FORMATION AND NAPHTHOYL DERIVATIZATION OF AROMATIC AMINOSILANE SELF-ASSEMBLED MONOLAYERS - CHARACTERIZATION BY ATOMIC-FORCE MICROSCOPY AND ULTRAVIOLET SPECTROSCOPY

Self-assembled monolayers (SAMs) prepared from short chain aminoalkyl- and aromatic aminoalkysilanes have recently proven valuable in controlling the adhesive properties of silica substrates for chemical, biological, and microelectronic applications.

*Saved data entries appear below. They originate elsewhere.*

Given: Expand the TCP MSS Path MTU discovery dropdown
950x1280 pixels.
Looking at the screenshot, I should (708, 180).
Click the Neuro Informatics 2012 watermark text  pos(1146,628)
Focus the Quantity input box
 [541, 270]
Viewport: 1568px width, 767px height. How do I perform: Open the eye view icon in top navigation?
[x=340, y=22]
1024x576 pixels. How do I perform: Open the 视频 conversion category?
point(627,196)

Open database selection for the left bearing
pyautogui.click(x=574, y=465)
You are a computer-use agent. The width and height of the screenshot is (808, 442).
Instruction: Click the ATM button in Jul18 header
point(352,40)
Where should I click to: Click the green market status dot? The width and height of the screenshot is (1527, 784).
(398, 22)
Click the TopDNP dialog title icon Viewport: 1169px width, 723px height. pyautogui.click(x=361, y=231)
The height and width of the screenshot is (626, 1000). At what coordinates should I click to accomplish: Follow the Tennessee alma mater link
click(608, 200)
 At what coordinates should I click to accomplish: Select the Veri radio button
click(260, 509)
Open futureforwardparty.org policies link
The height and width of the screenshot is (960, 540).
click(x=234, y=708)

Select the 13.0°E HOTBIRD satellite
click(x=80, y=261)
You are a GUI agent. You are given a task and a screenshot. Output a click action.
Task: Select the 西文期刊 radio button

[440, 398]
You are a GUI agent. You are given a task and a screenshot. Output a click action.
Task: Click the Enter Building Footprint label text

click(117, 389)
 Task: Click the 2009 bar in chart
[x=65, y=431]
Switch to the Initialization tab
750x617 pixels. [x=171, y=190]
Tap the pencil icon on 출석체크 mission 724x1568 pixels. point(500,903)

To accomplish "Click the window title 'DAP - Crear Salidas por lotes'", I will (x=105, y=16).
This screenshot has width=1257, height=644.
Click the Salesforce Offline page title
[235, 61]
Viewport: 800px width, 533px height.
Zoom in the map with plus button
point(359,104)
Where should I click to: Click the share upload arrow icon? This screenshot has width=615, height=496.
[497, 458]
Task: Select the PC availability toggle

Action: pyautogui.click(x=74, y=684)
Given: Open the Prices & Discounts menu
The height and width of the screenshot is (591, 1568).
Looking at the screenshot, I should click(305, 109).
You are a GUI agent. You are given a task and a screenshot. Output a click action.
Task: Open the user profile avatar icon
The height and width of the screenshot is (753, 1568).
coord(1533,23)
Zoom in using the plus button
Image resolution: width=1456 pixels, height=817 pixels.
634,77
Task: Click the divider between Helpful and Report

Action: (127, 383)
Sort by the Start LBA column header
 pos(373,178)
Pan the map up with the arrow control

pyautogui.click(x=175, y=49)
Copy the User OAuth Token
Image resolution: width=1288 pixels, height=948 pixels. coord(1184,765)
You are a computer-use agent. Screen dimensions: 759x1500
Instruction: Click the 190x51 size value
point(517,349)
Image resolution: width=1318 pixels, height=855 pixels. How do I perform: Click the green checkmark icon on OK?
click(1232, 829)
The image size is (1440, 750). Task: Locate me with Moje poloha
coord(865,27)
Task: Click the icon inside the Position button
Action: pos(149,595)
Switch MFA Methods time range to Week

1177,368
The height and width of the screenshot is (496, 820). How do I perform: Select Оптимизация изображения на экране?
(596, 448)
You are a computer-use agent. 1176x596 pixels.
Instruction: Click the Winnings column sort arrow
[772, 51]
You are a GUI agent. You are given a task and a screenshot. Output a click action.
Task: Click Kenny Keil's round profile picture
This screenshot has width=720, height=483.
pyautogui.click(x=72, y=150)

To gain insight to the structure and amine reactivity of these films, we have studied the formation of SAMs formed on silica surfaces from ((((aminoethyl) amino)methyl) phenethyl) trimethoxysilane (PEDA), and their modification with 2-naphthoyl chloride (NAP-C1). Atomic force microscopy was used to demonstrate that PEDA and PEDA-NAP SAMs do not pack in a periodic or regular array on the surface but in fact are highly disordered relative to surface-deposited Langmuir-Blodgett (LB) phospholipid films, organothiol SAMs on gold, and at least one perfluorinated alkyl monochlorosilane SAM. In contrast to chromophores in well-ordered monolayers, the UV absorbance lineshapes and ratio of peaks corresponding to the (1)A-B-1(b) and (1)A-(1)L(a) transitions of the NAP chromophore remain relatively unchanged after immobilization. A simple first-order model, used to estimate molecular densities and reaction stoichiometries, suggests that in reaction-site-limited PEDA SAMs, the amine reactivity is limited by the maximum packing density of the NAP chromophore.